Screen + MicroSD + Power amp (audio) - All in 1 Due solution

Hi,
I'm very much a pure assembly language programmer and I admit hardware defeats me. I saw an excellent Arduino Uno product that plugged straight into the headers and provided a TFT screen, MicroSD connector and power-amp so that a mono speaker could be soldered straight onto it.

Is their a similar product for the Due? I'm sorry to ask but I have searched without luck and I don't trust myself to bread-board the thing together.

What I am actually doing is writing an MP3 & ACELP decoder in 100% assembly language. I'm actually sticking to 48MHz with branch speculation, bit-banding and cache disabled. All of the time-sensitive code sits in the 32Kbyte RAM budget I have set myself. The reason for these limits it to produce a decoder that will work on a slightly modified M0+ processor. The only Thumb 2 instructions I am using are CLZ, SMMLS & SMMLA on the basis that an M0 can have these few instructions added in Verilog.

In short, I'm trying to build the very cheapest audiobook player possible. I'm even noting that some Bluetooth chips have a 48MHz Cortex M3 because I wan't to keep down the IC count.

It needn't be tough-screen or indeed colour (but it the extra price is tiny, I will go with it). The resolution just has to be enough to display the synopsis and an image of the book cover.

I'm sorry to sound so useless but if I manage to get the MP3 player running on an M0 (Arduino Uno) then I will of course place it on Github for everyone.
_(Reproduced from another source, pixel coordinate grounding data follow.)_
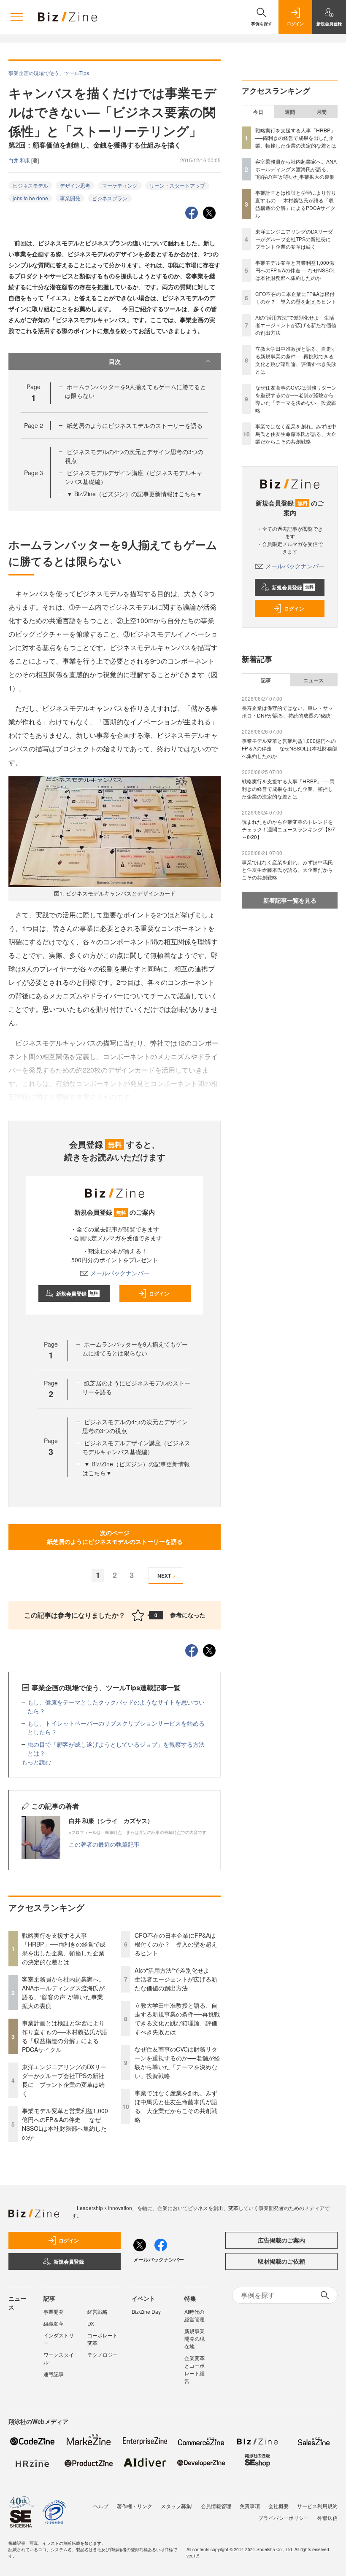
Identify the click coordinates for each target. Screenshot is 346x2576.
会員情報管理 (216, 2505)
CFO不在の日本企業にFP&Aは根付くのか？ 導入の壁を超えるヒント (176, 1944)
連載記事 (53, 2373)
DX (90, 2323)
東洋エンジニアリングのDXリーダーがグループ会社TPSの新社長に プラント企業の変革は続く (64, 2079)
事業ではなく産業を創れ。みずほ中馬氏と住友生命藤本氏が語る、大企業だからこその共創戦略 (176, 2106)
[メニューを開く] (17, 17)
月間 (321, 112)
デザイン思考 (75, 185)
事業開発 (70, 198)
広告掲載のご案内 (281, 2240)
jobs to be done (30, 198)
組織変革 (53, 2323)
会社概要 (278, 2505)
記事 (266, 680)
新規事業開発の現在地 (194, 2338)
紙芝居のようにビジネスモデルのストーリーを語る (135, 425)
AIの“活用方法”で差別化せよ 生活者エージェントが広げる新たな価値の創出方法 (176, 1979)
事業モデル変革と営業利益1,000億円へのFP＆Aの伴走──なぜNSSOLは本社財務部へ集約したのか (65, 2123)
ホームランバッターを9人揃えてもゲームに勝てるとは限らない (135, 1348)
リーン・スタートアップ (177, 185)
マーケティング (120, 185)
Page (33, 425)
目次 (115, 361)
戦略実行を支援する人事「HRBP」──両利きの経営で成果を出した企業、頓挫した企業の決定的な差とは (63, 1948)
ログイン (159, 1293)
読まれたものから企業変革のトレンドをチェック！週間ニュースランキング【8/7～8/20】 (288, 829)
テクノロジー (102, 2354)
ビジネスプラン (109, 198)
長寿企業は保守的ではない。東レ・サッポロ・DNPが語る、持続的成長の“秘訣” (287, 711)
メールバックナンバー (119, 1273)
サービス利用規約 (317, 2505)
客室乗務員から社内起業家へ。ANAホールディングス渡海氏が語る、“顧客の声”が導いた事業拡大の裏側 (63, 1992)
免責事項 (250, 2505)
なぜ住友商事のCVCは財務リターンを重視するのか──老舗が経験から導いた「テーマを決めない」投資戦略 (177, 2062)
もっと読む (36, 1762)
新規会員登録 (77, 1293)
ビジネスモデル (30, 185)
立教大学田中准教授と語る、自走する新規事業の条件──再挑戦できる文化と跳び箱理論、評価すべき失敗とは (177, 2018)
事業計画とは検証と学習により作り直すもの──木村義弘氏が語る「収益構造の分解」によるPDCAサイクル (64, 2036)
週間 (290, 112)
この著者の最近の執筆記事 (104, 1844)
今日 (258, 112)
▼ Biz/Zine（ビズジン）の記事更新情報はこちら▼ (134, 493)
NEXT (164, 1575)
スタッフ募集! (176, 2505)
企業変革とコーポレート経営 (194, 2369)
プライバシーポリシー (283, 2517)
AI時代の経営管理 (194, 2315)
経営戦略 (97, 2311)
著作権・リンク (134, 2505)
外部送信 (327, 2517)
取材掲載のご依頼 (281, 2261)
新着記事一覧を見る (289, 900)
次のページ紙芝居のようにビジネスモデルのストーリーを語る (115, 1537)
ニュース (313, 680)
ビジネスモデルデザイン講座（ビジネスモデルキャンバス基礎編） (136, 1447)
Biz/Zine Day (146, 2311)
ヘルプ (100, 2505)
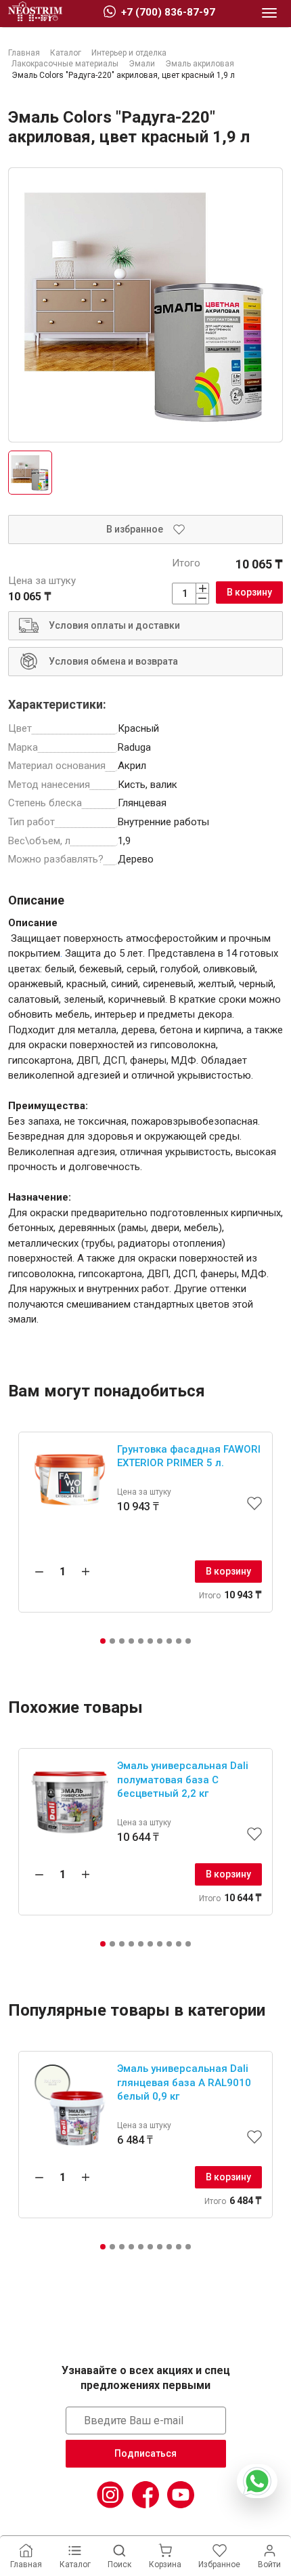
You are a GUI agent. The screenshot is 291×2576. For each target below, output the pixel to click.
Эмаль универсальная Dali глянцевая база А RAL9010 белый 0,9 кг (184, 2082)
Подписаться (145, 2453)
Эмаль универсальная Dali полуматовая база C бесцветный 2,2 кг (182, 1780)
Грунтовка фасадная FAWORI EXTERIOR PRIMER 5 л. (189, 1456)
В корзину (249, 592)
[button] (103, 1641)
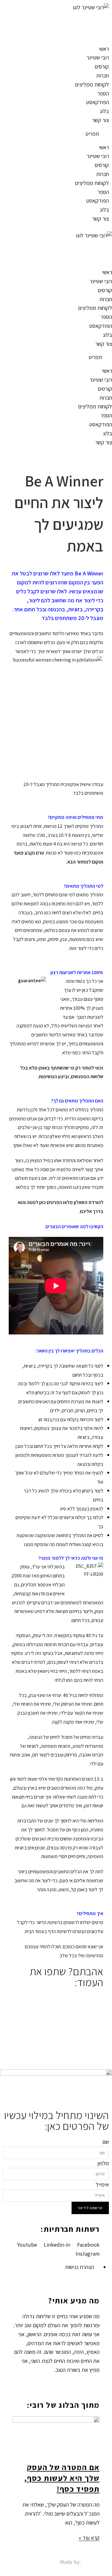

My ultimate goal is to provide an audiobook that uses a regular AA battery and works out cheaper than giving school children paper books. It's aimed at the Indian and Pakistani markets at the moment because I believe that both countries have produced truly great literature and I am passionate about enabling every pupil to hear these works along with classics from the East and West.

I MAY end up driving the MicroSD card from the CPU or possibly using the MicroSD CPU to perform the decoding so that the CPU can be an M0+ based SoC running at a lower clock speed.

So:

-256 x 128 pixel screen
-MicroSD slow
-Power amp for audio

Please forgive me if I have stared right through an answer but after finding such an item for the Uno Pro, I have been driven to distraction attempting to find a homologue for the Due.

Many thanks to all

PS I have been lucky enough to have been helped by Jens Bauer on the ARM forums but a 32-bit x 32-bit--->64 bit signed multiply takes 18 cycles but it is so common I cannot place it in-line so the call and return makes a total of 20 cycles. A multiply and accumulate takes 24 cycles and a MULSHIFT32 (32-bit x 32-bit ---->top 32-bits of result) takes 19 cycles. A count leading zeros takes 16-20 cycles as well even if I use the zero-page (address 0-255 so it saves a cycle pointint to lookup) and once again, I cannot place it in line.

PPS If you need any code speeding up, I'm happy to give it my best shot. I spent a couple of decades writing games in 100% assembly language so I pride myself that I can shave off cycles. If you need something optimizing - post below and I will do my best.